To evaluate whether the upcoming rainstorm will cause debris flow disasters, we need to consider two critical values: ① cumulative rainfall in the early stage (that is, soil water content); ② Comprehensive analysis of the intensity and duration of approaching rainstorm. Therefore, USGS Landslide Working Group installed a shallow pressure gauge in La Honda research area and monitored the soil. If the pressure gauge first shows a strong response to the rainstorm, it is considered that the previous critical value has been reached. It usually takes several weeks from winter to the future to make the soil moisture exceed the previous critical value, and then we should always pay attention to whether the intensity and duration of heavy rain are enough to cause mudslides.

Figure 3-6 1992 San Francisco Bay landslide early warning rainfall monitoring system-early warning

Four, issued a mudslide disaster warning.

When the rainstorm begins, monitor the rainfall intensity and estimate the speed of the rainstorm front. Quantitative rainfall forecast (QPF) based on observed rainfall and local NWS; Compared with the established critical value of debris flow rainfall, the type and scale of debris flow disaster are determined. The staff of NWS and USGS participated in this stage, and issued three levels of debris flow disaster warning to the public: ① flood consultation in cities and streams; (2) Mountain torrent/debris flow monitoring; ③ Early warning of mountain torrents/mudslides. During the period from 1986 to 1995, early warnings of different levels of debris flow disasters were issued many times.

Verb (abbreviation of verb) abstract

The risk prediction of landslide and debris flow disaster mainly predicts the possibility of landslide and debris flow disaster in a certain area or a certain slope in the future through the analysis of disaster conditions, and delineates the influence scope and activity intensity of landslide and debris flow disaster. The hierarchy of landslide and debris flow disaster prediction index system is shown in Figure 3-7. According to the different research objects of landslide and debris flow disaster prediction, the index system of landslide and debris flow disaster prediction can be established from three research scales.

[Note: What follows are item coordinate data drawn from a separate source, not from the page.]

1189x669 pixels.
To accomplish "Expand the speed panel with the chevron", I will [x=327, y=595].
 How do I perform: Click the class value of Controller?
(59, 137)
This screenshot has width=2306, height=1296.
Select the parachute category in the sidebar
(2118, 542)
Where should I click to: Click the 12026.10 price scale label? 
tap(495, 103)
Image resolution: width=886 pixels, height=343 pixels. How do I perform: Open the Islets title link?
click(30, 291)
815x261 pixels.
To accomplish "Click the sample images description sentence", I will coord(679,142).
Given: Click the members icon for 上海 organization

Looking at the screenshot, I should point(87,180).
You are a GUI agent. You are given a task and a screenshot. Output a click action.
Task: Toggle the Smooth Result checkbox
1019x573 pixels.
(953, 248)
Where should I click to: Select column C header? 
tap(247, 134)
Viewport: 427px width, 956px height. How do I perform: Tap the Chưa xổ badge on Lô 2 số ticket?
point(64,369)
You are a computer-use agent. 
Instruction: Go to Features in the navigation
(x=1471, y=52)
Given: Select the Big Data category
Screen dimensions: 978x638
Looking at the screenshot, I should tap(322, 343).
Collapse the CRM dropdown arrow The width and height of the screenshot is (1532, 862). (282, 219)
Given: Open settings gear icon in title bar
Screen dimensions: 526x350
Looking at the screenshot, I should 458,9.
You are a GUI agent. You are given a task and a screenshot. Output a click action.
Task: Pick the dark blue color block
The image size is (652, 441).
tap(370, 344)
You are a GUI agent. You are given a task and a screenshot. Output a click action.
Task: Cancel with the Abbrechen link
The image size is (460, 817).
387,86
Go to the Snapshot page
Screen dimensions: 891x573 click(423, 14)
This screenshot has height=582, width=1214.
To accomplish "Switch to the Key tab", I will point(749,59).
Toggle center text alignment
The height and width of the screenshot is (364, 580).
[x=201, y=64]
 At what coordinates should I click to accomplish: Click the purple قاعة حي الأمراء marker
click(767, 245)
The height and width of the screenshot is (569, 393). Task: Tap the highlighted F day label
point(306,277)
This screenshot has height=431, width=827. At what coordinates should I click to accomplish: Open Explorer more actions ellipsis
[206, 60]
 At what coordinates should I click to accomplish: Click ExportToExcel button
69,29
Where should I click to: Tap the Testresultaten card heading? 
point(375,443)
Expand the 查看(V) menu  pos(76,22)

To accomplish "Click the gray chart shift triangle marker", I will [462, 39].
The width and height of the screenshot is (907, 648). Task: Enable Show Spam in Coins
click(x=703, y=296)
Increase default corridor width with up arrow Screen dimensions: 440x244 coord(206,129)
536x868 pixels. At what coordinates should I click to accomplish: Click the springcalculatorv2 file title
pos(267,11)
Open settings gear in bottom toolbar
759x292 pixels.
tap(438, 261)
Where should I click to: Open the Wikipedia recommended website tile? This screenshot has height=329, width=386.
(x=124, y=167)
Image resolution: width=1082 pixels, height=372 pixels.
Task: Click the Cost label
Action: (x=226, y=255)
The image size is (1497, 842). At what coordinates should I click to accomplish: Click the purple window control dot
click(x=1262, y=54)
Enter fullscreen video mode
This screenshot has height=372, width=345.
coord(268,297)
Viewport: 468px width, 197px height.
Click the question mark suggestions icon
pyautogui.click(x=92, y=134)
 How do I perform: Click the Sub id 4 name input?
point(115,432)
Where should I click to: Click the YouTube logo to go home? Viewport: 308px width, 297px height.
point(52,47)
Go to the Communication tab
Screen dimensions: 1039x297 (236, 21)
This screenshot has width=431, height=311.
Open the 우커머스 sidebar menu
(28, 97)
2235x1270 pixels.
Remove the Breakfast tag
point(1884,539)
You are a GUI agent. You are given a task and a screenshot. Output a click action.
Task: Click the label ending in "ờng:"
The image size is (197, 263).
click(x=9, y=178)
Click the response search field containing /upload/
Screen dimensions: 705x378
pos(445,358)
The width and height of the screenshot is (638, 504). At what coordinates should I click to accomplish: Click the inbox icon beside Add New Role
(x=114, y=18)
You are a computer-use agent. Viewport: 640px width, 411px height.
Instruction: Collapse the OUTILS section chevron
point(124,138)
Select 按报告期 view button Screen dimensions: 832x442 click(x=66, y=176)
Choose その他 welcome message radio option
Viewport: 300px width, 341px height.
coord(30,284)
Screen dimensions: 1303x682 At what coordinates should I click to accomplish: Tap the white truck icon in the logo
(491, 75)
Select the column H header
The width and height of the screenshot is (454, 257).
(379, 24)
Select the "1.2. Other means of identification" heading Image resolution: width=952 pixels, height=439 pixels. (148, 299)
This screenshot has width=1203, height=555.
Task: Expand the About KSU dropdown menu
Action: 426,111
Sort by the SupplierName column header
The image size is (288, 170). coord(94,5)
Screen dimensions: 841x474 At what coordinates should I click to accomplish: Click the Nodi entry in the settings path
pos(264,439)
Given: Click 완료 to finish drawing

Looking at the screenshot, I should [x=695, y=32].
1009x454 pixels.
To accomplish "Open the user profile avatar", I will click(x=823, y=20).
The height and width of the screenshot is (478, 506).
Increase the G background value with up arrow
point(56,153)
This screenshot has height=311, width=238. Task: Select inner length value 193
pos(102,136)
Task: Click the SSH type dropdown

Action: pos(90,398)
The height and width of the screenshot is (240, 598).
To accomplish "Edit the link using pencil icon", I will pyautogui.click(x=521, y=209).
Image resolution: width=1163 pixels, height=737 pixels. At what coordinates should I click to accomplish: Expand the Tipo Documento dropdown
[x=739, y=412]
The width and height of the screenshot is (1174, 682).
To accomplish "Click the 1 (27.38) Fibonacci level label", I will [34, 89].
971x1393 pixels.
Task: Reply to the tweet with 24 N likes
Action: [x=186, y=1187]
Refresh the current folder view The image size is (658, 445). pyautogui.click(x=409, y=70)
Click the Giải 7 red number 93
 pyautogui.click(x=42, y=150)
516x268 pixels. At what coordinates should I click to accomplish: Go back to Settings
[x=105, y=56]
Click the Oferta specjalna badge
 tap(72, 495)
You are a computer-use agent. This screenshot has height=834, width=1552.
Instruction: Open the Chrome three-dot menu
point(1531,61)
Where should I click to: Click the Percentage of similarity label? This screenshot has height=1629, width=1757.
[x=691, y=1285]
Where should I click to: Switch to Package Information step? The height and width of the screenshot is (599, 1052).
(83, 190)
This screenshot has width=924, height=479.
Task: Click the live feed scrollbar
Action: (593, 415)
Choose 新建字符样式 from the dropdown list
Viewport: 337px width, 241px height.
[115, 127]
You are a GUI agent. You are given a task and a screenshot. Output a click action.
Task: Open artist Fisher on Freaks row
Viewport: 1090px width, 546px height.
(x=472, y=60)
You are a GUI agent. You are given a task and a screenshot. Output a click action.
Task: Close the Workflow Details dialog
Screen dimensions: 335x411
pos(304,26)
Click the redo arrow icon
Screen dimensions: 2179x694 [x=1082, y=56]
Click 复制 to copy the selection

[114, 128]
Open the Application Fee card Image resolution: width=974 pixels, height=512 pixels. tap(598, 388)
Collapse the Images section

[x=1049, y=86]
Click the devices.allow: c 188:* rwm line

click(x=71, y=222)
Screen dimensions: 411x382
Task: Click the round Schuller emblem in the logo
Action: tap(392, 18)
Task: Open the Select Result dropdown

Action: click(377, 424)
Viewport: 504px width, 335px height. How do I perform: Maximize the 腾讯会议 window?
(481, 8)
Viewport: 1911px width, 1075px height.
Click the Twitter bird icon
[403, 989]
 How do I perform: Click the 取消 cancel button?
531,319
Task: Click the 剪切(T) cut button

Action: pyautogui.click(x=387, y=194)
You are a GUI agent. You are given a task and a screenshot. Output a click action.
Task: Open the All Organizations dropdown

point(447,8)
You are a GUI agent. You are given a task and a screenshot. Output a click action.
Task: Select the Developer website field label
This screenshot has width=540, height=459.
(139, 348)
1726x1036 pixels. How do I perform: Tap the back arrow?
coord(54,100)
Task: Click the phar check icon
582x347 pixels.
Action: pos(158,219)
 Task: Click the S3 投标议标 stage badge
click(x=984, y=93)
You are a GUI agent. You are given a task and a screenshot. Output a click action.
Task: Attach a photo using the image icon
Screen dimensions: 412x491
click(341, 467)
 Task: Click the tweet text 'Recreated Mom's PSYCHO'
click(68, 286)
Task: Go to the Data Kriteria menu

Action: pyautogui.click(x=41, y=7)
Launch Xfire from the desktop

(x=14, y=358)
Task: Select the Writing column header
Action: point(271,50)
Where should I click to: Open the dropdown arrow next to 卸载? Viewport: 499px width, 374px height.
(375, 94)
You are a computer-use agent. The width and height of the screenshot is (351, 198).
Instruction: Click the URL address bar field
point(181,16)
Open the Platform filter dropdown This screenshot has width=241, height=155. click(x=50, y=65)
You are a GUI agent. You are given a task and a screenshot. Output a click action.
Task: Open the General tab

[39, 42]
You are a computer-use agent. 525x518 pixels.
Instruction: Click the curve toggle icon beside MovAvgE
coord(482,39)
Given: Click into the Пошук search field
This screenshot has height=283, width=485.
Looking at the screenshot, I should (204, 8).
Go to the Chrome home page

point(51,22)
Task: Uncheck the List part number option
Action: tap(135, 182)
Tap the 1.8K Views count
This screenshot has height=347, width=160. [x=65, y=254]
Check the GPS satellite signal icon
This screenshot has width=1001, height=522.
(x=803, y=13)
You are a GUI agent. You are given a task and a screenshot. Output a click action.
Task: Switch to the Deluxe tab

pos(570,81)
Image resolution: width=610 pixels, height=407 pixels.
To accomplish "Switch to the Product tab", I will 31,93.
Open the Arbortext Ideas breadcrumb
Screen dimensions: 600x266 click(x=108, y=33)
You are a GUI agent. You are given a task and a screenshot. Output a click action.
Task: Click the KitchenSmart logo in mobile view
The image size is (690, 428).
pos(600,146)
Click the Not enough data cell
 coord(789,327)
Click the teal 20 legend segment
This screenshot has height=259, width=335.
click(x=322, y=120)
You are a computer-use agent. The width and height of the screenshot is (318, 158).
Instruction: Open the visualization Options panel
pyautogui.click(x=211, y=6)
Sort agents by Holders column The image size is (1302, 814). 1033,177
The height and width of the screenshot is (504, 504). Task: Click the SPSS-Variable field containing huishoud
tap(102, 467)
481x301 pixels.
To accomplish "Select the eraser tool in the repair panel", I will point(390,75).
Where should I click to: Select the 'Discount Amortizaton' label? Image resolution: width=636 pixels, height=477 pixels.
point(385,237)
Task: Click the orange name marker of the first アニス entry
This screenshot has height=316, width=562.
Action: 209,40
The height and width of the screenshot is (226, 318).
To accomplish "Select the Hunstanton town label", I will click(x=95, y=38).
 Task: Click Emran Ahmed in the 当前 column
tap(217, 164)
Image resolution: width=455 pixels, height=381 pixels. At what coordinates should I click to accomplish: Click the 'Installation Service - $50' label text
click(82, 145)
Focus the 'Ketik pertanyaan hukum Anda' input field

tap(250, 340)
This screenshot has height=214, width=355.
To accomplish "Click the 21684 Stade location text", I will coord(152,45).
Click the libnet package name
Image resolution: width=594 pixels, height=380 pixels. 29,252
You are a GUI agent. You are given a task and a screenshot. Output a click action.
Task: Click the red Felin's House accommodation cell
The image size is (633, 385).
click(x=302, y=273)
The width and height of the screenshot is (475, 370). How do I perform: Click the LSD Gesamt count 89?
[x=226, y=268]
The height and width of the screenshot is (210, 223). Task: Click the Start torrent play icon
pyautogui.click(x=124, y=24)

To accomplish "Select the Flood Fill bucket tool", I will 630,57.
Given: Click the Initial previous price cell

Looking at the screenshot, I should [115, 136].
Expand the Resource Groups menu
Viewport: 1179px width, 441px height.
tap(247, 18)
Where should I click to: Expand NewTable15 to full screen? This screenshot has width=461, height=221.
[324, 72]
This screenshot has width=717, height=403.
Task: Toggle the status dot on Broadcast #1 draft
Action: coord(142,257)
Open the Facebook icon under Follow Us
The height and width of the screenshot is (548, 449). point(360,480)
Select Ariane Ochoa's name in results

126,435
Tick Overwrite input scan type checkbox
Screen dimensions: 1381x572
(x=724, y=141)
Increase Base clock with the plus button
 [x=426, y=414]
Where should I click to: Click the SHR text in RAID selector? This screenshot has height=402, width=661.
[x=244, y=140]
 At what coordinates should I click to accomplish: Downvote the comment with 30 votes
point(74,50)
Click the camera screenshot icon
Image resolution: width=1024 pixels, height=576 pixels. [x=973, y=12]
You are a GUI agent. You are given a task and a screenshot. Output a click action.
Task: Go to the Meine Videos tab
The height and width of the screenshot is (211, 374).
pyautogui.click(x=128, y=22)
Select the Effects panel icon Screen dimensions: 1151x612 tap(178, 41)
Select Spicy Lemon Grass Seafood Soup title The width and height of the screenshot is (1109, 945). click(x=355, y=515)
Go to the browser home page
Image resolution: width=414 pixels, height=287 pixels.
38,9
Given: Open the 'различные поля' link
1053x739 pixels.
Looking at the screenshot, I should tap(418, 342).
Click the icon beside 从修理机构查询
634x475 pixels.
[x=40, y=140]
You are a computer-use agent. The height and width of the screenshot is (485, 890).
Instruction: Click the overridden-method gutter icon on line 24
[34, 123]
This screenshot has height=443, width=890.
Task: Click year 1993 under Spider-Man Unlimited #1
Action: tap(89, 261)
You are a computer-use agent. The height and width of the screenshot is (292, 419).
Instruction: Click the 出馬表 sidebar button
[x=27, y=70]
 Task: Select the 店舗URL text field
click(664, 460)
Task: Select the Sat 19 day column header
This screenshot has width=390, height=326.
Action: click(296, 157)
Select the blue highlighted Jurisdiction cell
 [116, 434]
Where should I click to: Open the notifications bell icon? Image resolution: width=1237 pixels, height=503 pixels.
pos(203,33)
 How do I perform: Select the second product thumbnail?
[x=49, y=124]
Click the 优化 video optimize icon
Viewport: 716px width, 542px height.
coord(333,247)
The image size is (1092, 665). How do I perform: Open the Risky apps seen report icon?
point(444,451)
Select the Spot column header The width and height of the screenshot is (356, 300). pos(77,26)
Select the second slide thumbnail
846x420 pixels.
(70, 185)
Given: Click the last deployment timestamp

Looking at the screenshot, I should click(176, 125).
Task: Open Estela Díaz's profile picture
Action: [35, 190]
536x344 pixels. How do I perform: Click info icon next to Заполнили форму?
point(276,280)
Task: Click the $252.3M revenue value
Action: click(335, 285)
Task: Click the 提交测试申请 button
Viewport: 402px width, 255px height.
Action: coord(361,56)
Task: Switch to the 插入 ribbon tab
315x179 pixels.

Figure 3-7 Hierarchy Diagram of Spatial Prediction Index System of Geological Hazards

Regional landslide and debris flow disaster risk prediction is to define the relative risk area of landslide and debris flow disaster by analyzing the aggregation and regularity of landslide and debris flow disaster in regional space, thus providing basis for national land planning, disaster reduction and prevention, disaster management and decision-making. Different prediction scales correspond to different investigation stages and research accuracy. The risk zoning of landslide and debris flow disaster corresponds to the feasibility study stage, so it is necessary to make a preliminary comprehensive evaluation of the zoning law of engineering geological conditions in the proposed development zone to determine the possibility and sensitivity of landslide and debris flow disaster. The submitted results are comprehensive zoning map of regional engineering geological conditions and geological disaster prediction zoning map.